3. Check the size of solr documents:
```
date;hostname;curl -k $CURL_EXTRA_ARGS "https://127.0.0.1:8984/solr/orient-me-collection/select?indent=on&q=*:*" | grep numFound
```
  Note down the size information.
4. Check the size of solr documents older than 30-Jun-2018 to be deleted:
```
curl -g -k $CURL_EXTRA_ARGS "https://127.0.0.1:8984/solr/orient-me-collection/select?fq=date:[*%20TO%202018-06-30T00:00:00Z]&indent=on&q=*:*&wt=json" | grep numFound
```
  Note down the size information.
5. Delete the documents older than 5-June-2018:
```
curl -k $CURL_EXTRA_ARGS "https://127.0.0.1:8984/solr/orient-me-collection/update?commit=true" -H "Content-Type: text/xml" --data-binary "<delete><query>date:[* TO 2017-06-05T00\:09\:05.276Z]</query></delete>"
```
  You should only remove roughly 5000 documents at a time, so repeat this step (changing the date range) as needed to remove all documents older than 30 days. Remember to use the following formula to determine the date range to use in your environment:
  5000 / (Num_of_docs_older_than_30_days / 30)
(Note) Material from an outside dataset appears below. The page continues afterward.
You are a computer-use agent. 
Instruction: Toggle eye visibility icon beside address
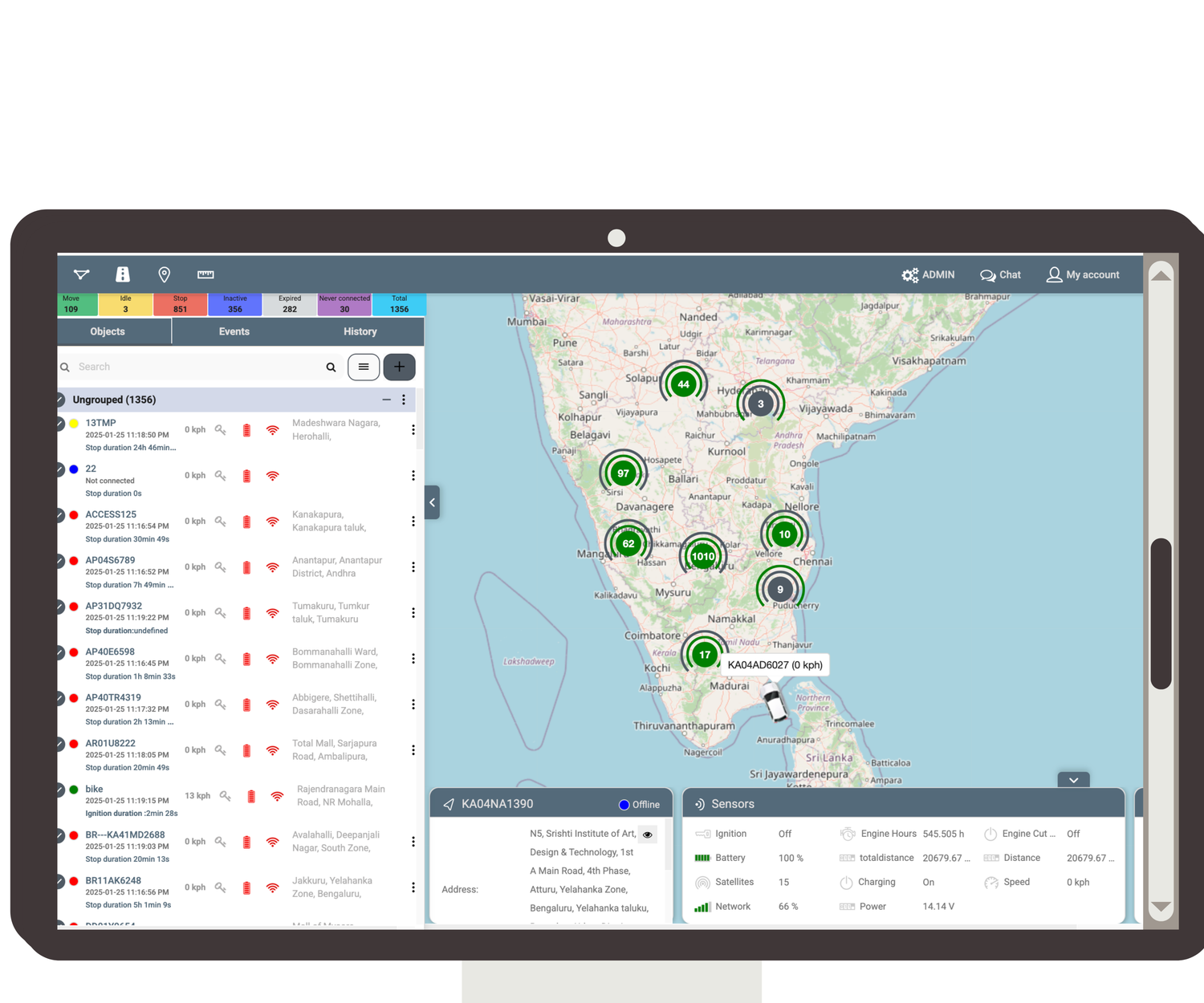coord(648,834)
6. Check the size of solr documents. The result should be smaller than it was in step c.
```
date;hostname;curl -k $CURL_EXTRA_ARGS "https://127.0.0.1:8984/solr/orient-me-collection/select?indent=on&q=*:*" | grep numFound
```
7. Check the size of index files. This should be smaller than it was in step b.
```
du -h /home/solr/data/server/solr/orient-me-collection_shard*/data/index.2*
```

Sanity pods regularly restarting (Unknown code: -1226830854)
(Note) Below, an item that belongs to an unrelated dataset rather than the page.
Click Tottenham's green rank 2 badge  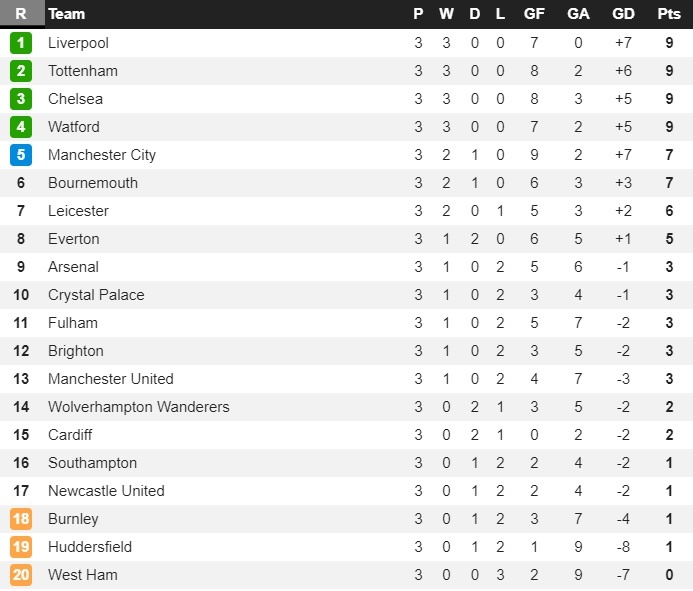(x=21, y=71)
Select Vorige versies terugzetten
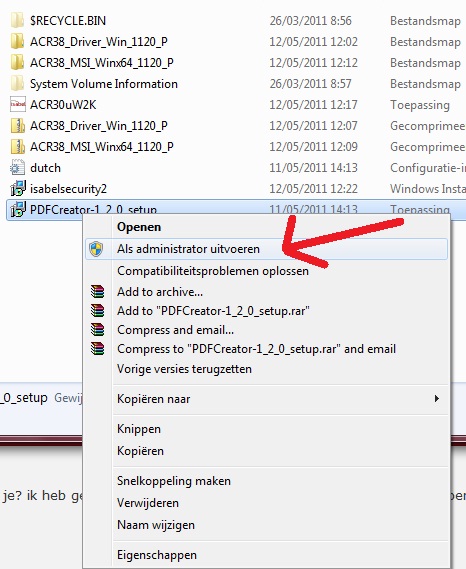 [x=184, y=369]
There is a known issue (https://github.com/alexguan/node-zookeeper-client/issues/70) that causes the sanity pods to restart regularly. These restarts can be ignored as sanity restarts straight away and generally causes no problems accessing the sanity dashboard.

You can confirm sanity is restarting due to this issue by verifying the following error is seen in the sanity pod logs:

/home/ibm/app/node_modules/node-zookeeper-client/lib/Exception.js:51
        throw new Error('Unknown code: ' + code);
        ^
Error: Unknown code: -1226830854
    at validateCode (/home/ibm/app/node_modules/node-zookeeper-client/lib/Exception.js:51:15)
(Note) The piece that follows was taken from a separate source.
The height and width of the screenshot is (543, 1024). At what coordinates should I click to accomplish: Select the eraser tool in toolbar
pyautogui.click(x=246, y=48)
    at Function.create (/home/ibm/app/node_modules/node-zookeeper-client/lib/Exception.js:140:5)
    at ConnectionManager.onSocketData (/home/ibm/app/node_modules/node-zookeeper-client/lib/ConnectionManager.js:570:35)
    at emitOne (events.js:116:13)
    at Socket.emit (events.js:211:7)
    at addChunk (_stream_readable.js:263:12)
    at readableAddChunk (_stream_readable.js:250:11)
    at Socket.Readable.push (_stream_readable.js:208:10)
    at TCP.onread (net.js:607:20)
npm info lifecycle sanity@1.0.0~start: Failed to exec start script
npm ERR! code ELIFECYCLE
npm ERR! errno 1
npm ERR! sanity@1.0.0 start: `node ./bin/www`
npm ERR! Exit status 1
npm ERR!
npm ERR! Failed at the sanity@1.0.0 start script.
npm ERR! This is probably not a problem with npm. There is likely additional logging output above.